===== Document extract
- Born: Lawrence Paul Mills III September 3, 1987 (age 38) Garden City, Michigan, U.S.
- Years active: 2017
- Children: 1
- Convictions: 2nd degree murder (x2); Assault causing miscarriage, stillbirth, or death;
- Criminal penalty: 28–48 years in prison

Details
- Victims: 3–4 killed; 1–2 survived;
- Country: United States
- State: Michigan
- Weapon: 2006 Chevrolet Trailblazer
- Date apprehended: April 24, 2020
- Imprisoned at: Macomb Correctional Facility

= Lawrence Paul Mills =

American serial killer

Lawrence Paul Mills III (born September 3, 1987) is an American serial killer. He murdered two women, one of whom was pregnant, by running them over with his car in Detroit, Michigan, between October and December 2017. After being arrested on April 24, 2020, he was sentenced to 28–48 years in prison the following year. He is also suspected of at least two other hit-and-runs, one of which was fatal.

== Personal life ==
Lawrence Mills was born on September 3, 1987, in Garden City, Michigan. A father of one, Mills frequently posted photos of him and his son on Facebook. He also worked at a pizza place in Allen Park.
==========
===== Data provided
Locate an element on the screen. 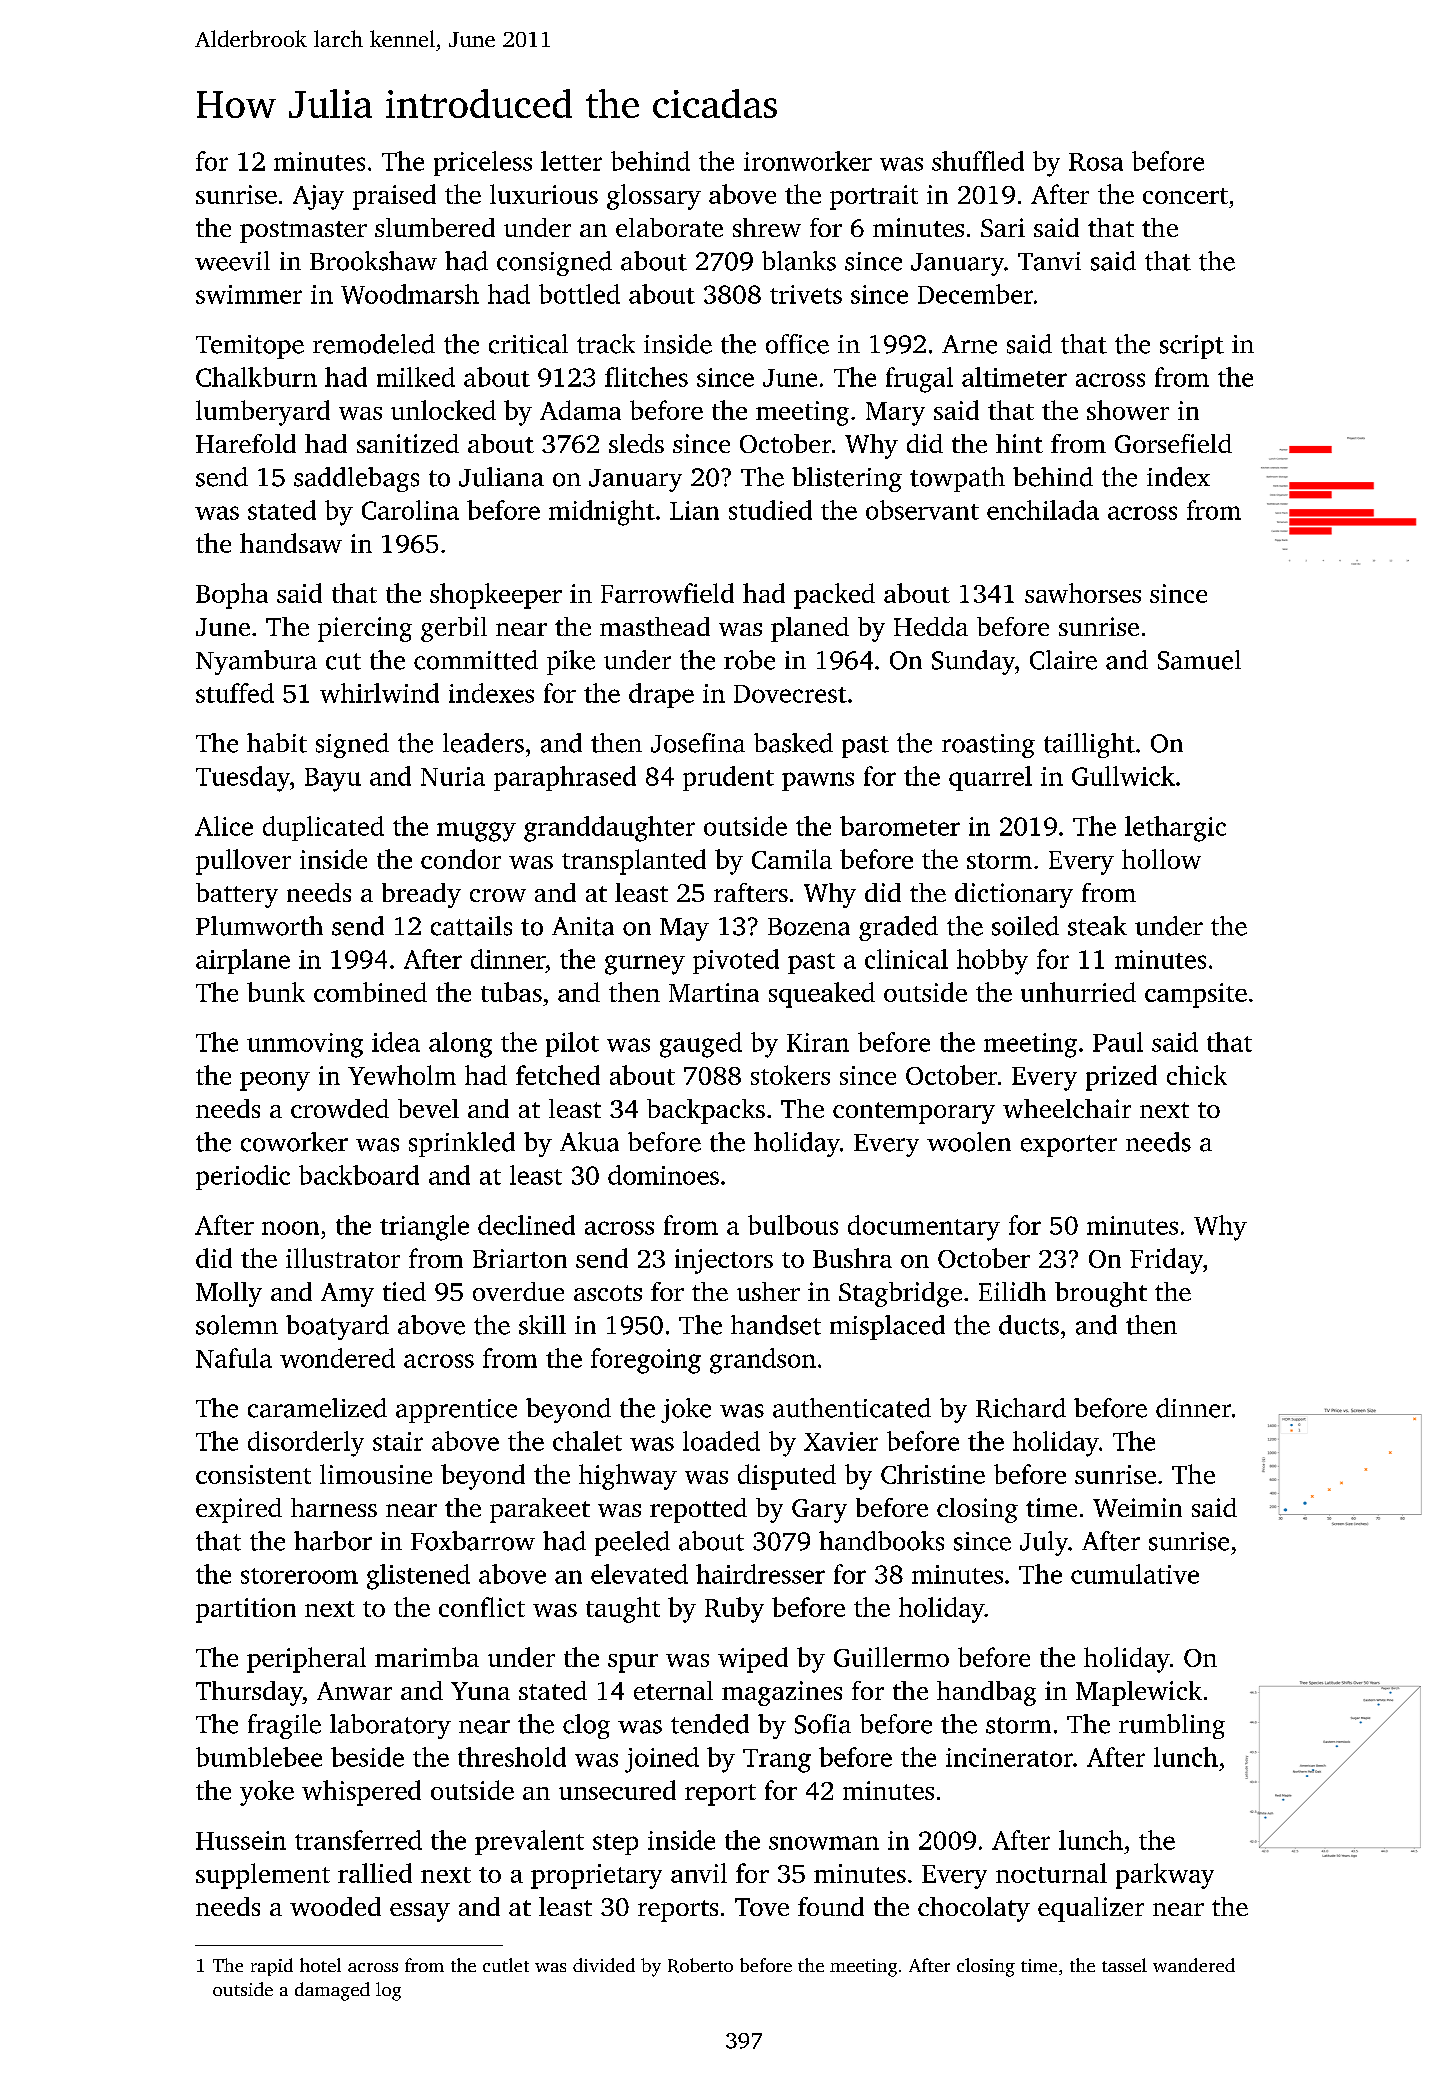  Ajay is located at coordinates (318, 197).
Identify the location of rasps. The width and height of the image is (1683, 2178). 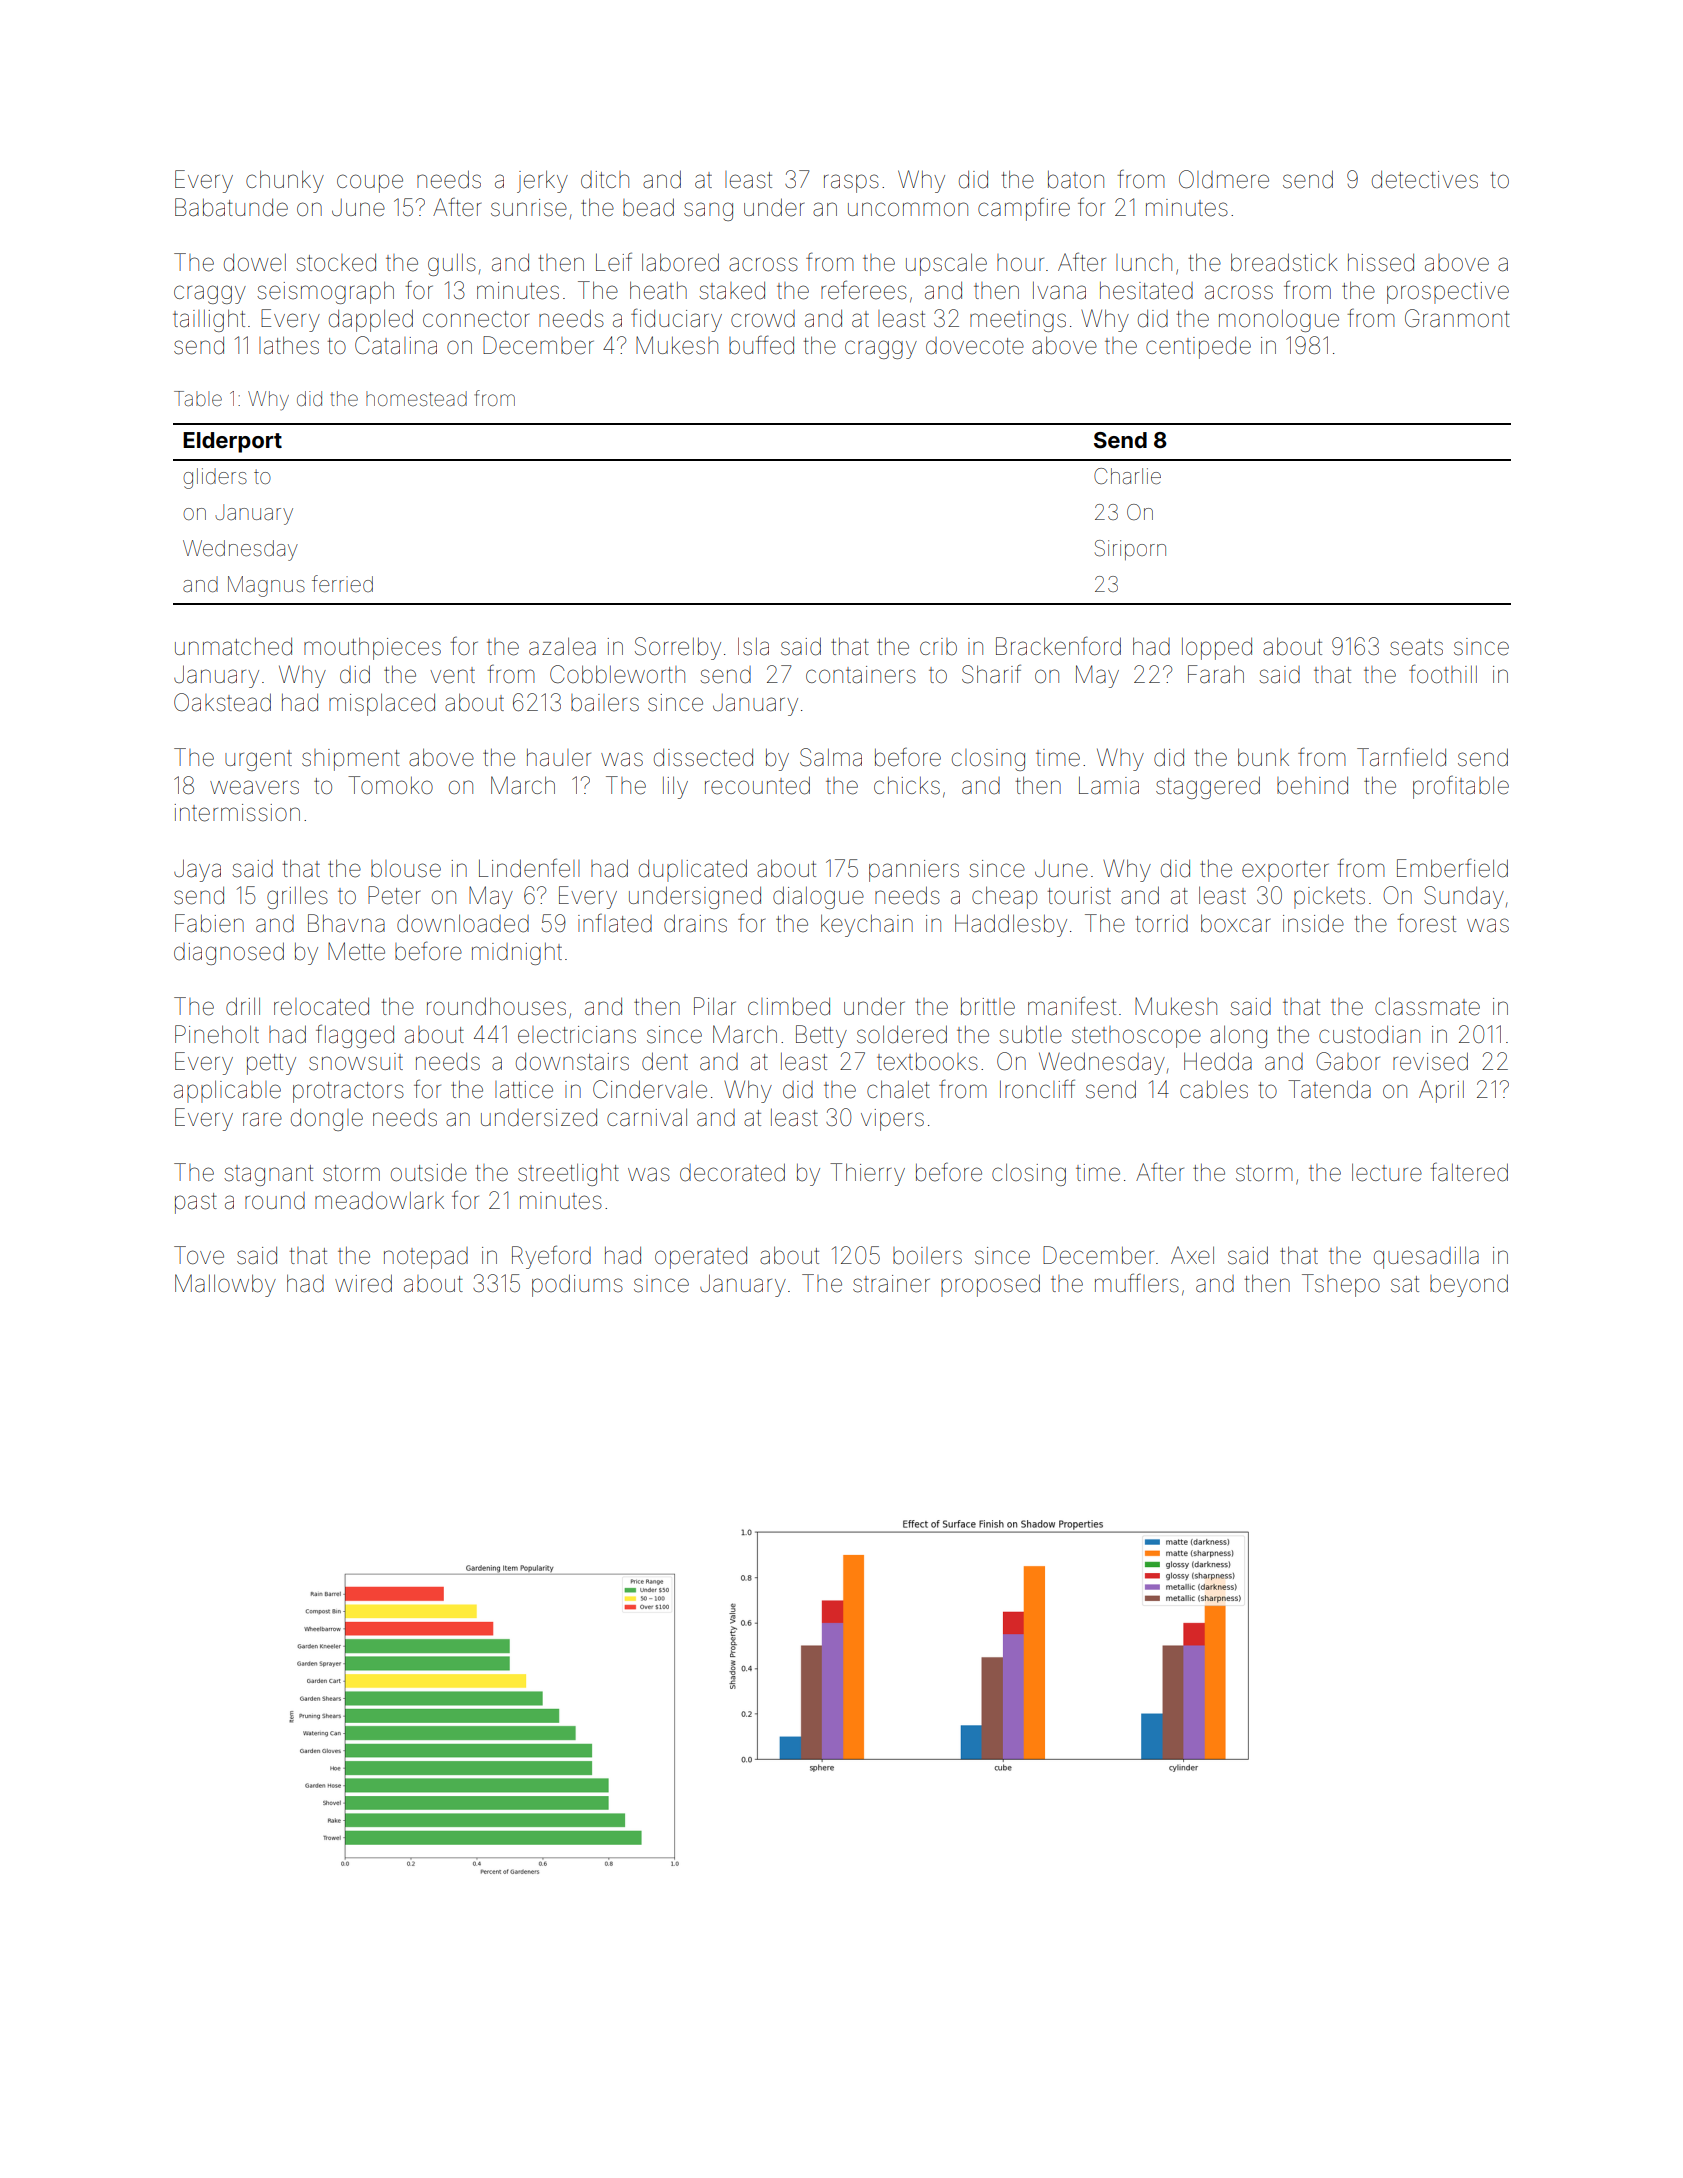
(851, 183).
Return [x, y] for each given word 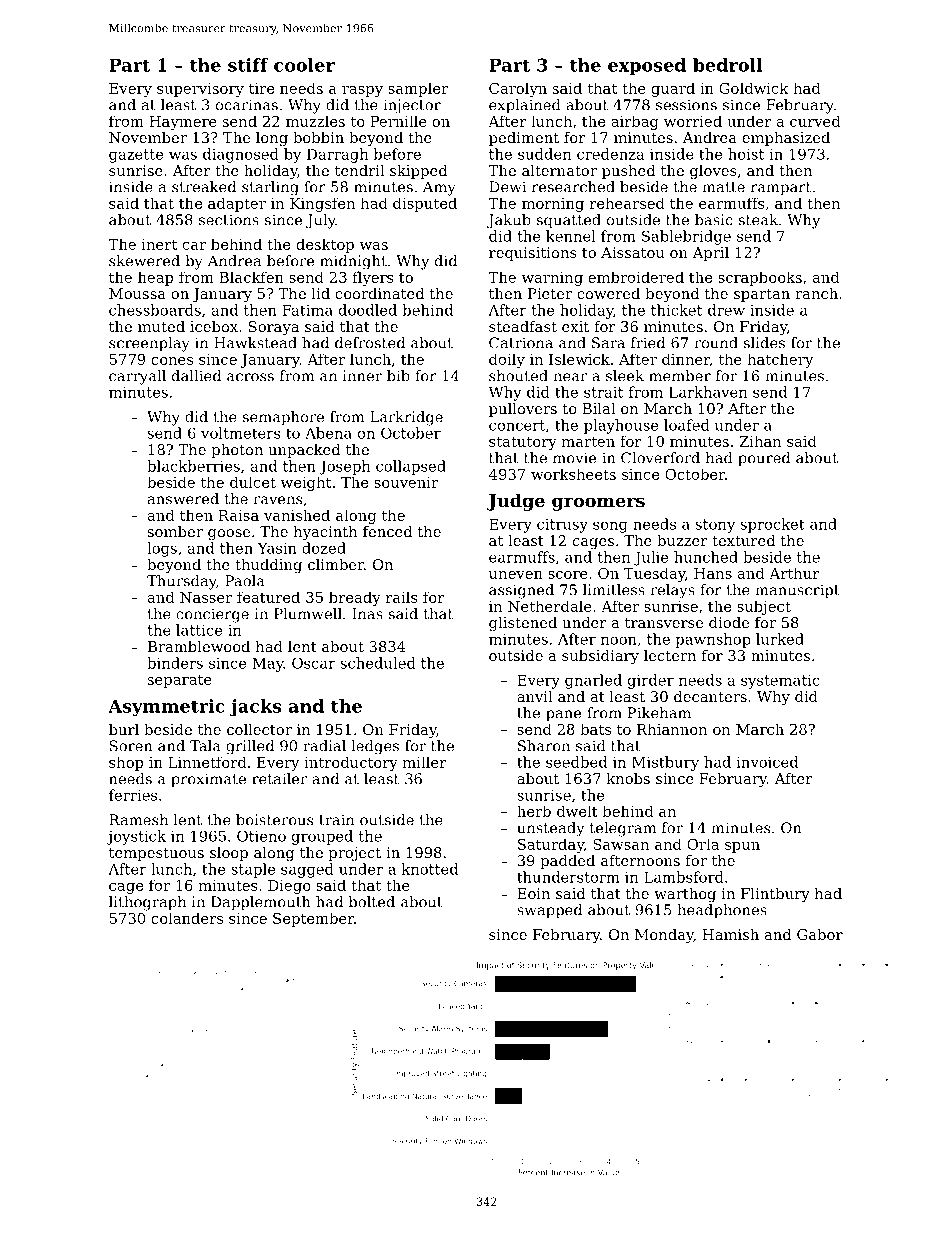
==========
- **Exercise set**
- 1) In the article on Lawrence Paul Mills, rewrite the passage starting at "Lawrence Paul Mills III (born" and ending at "in Allen Park.", changing "pizza place" to "restaurant".
- 2) Summarize the article on Lawrence Paul Mills in two sentences.

- **List of solutions**
- 1)
Lawrence Paul Mills III (born September 3, 1987) is an American serial killer. He murdered two women, one of whom was pregnant, by running them over with his car in Detroit, Michigan, between October and December 2017. After being arrested on April 24, 2020, he was sentenced to 28–48 years in prison the following year. He is also suspected of at least two other hit-and-runs, one of which was fatal.

== Personal life ==
Lawrence Mills was born on September 3, 1987, in Garden City, Michigan. A father of one, Mills frequently posted photos of him and his son on Facebook. He also worked at a restaurant in Allen Park.

- 2) Lawrence Paul Mills III, born September 3, 1987, in Garden City, Michigan, is an American serial killer who murdered two women, one of them pregnant, by running them over with his car in Detroit between October and December 2017. Arrested on April 24, 2020, he was sentenced the following year to 28–48 years in prison, and he is suspected of at least two other hit-and-runs, one of which was fatal.